Decerto, a indolência estatal inflaciona essa adversidade no território nacional. Por essa razão, devido a impunidade e ausência de legislações eficazes, inúmeros indivíduos praticam o abuso de poder com aqueles que julgam inferiores. Desse modo, observa-se a não aplicação do 5 artigo da Constituição Brasileira o qual assegura isonomia a todos os cidadãos. Logo, o uso excessivo da soberania fere não somente os valores éticos como também a constituição e a declaração universal dos direitos humanos.
Ademais, a irracionalidade individual acarreta na formação de teorias de valores excludentes e abusivos. Prova disso é a teoria eugenista difundida durante o governo de Adolf Hitler durante a segunda guerra mundial, cujo principal componente era a superioridade da raça ariana em detrimento das demais.

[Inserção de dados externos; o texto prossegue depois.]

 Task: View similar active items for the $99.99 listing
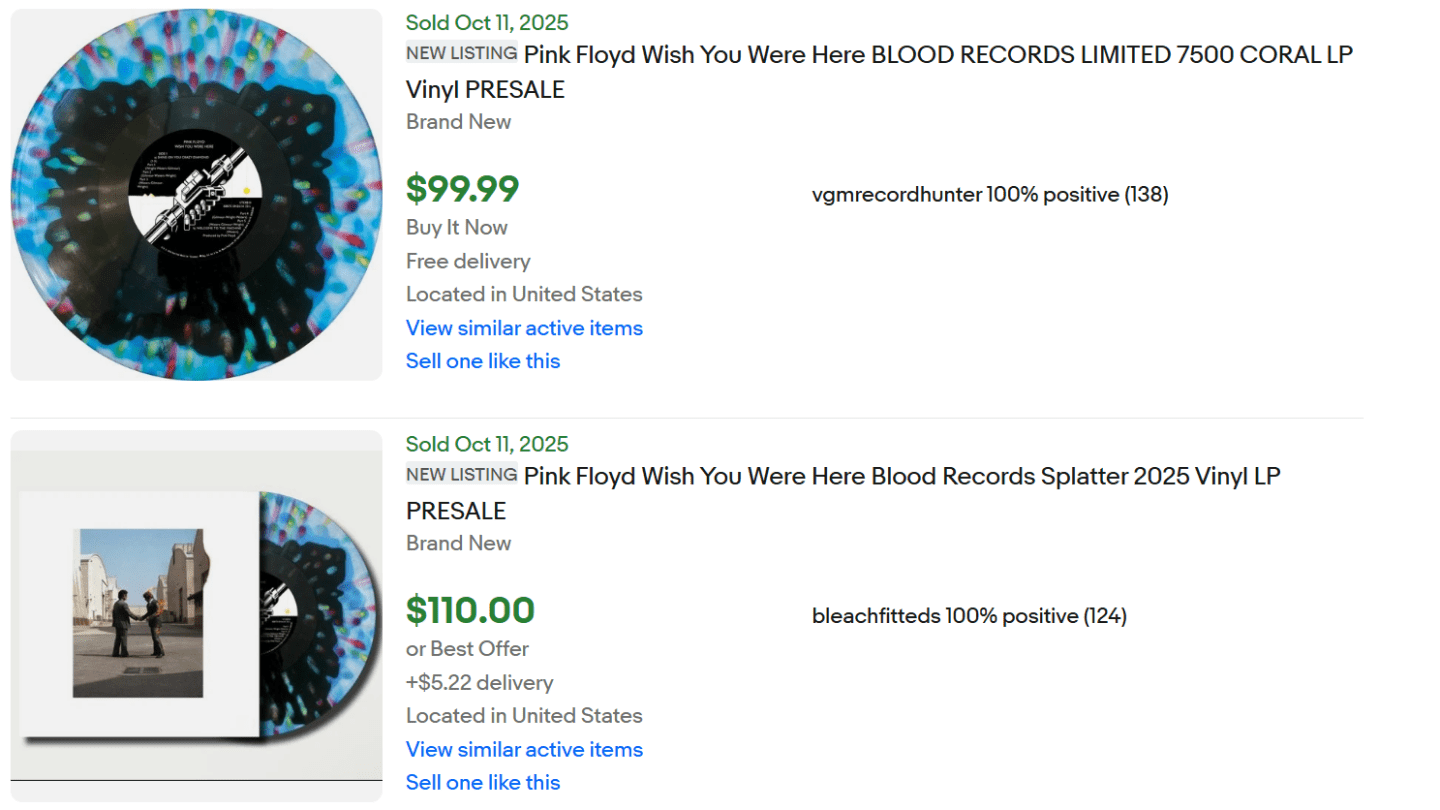coord(524,328)
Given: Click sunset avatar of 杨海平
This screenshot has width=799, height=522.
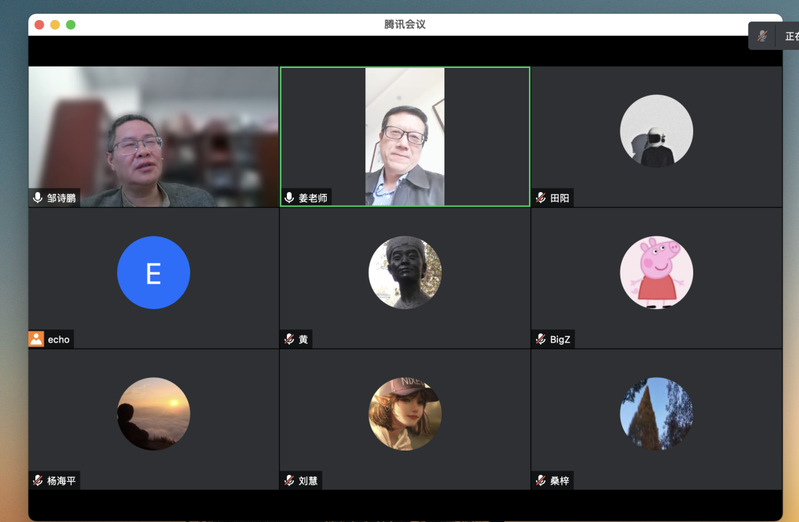Looking at the screenshot, I should point(153,414).
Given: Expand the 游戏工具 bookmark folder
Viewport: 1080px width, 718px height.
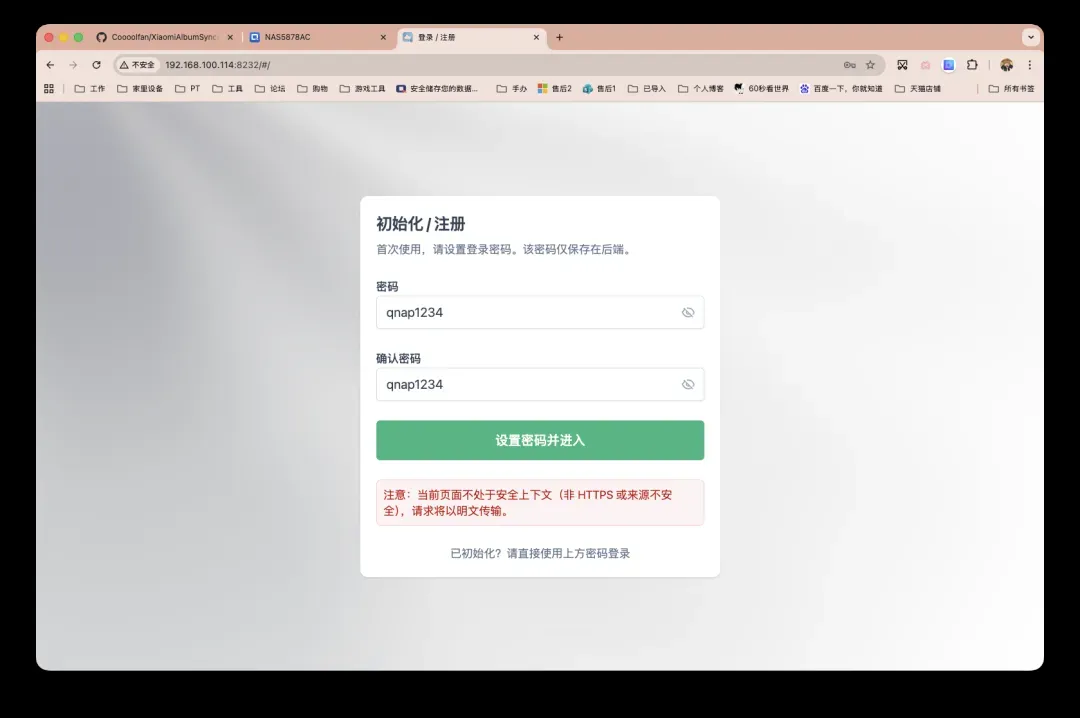Looking at the screenshot, I should 362,88.
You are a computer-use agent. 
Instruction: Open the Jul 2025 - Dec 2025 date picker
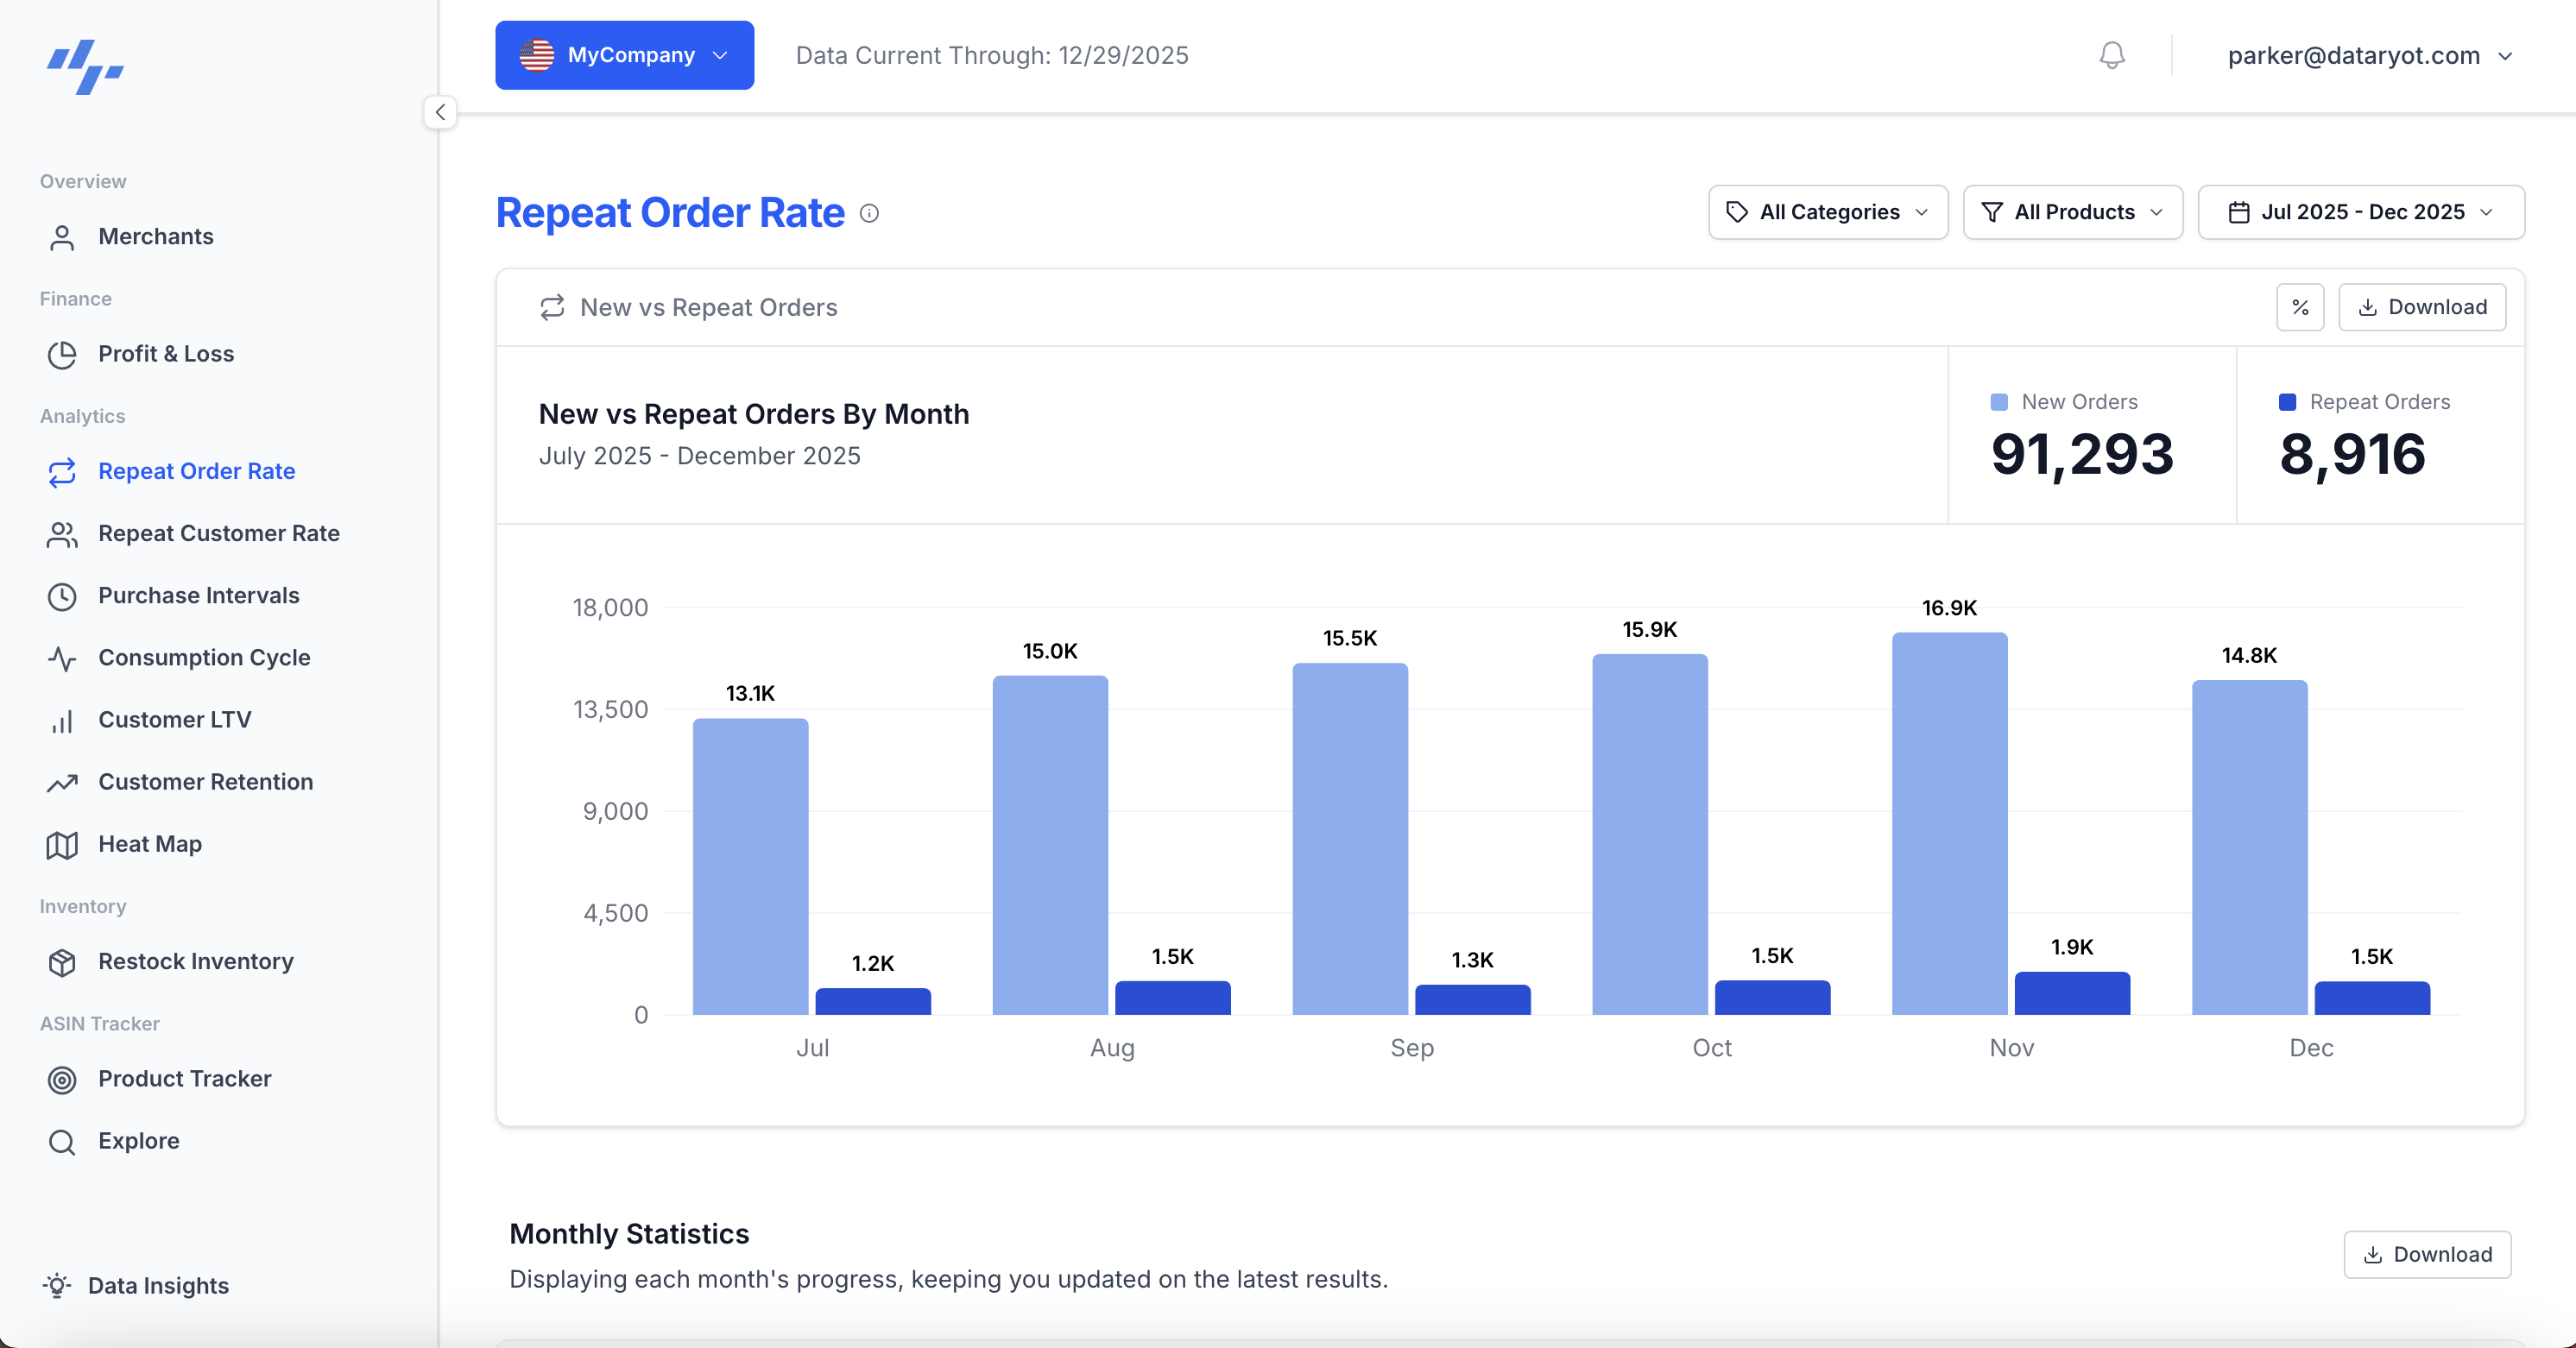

Dessa maneira verifica-se que a escassez de racionalidade gera o sentimento de primazia daqueles com poder, acarretando em comportamentos danosos ao corpo social.
Fica claro, portanto, as causas do uso exacerbado de poderio pelos brasileiros. Dessa forma, visando amenizar essa contrariedade urge que o Ministério da Justiça em parceria com o poder legislativo, por meio de verbas governamentais, formule novas leis que condenem a prática do autoritarismo por parte das entidades públicas e privadas. Essa medida ganhará força com a ação do Ministério da educação, junto dos meios midiáticos, para difusão da consciência populacional a respeito da problemática. Somente assim, a tese de Nicolau Maquiavel será exercida de maneira não prejudicial aos direitos humanos.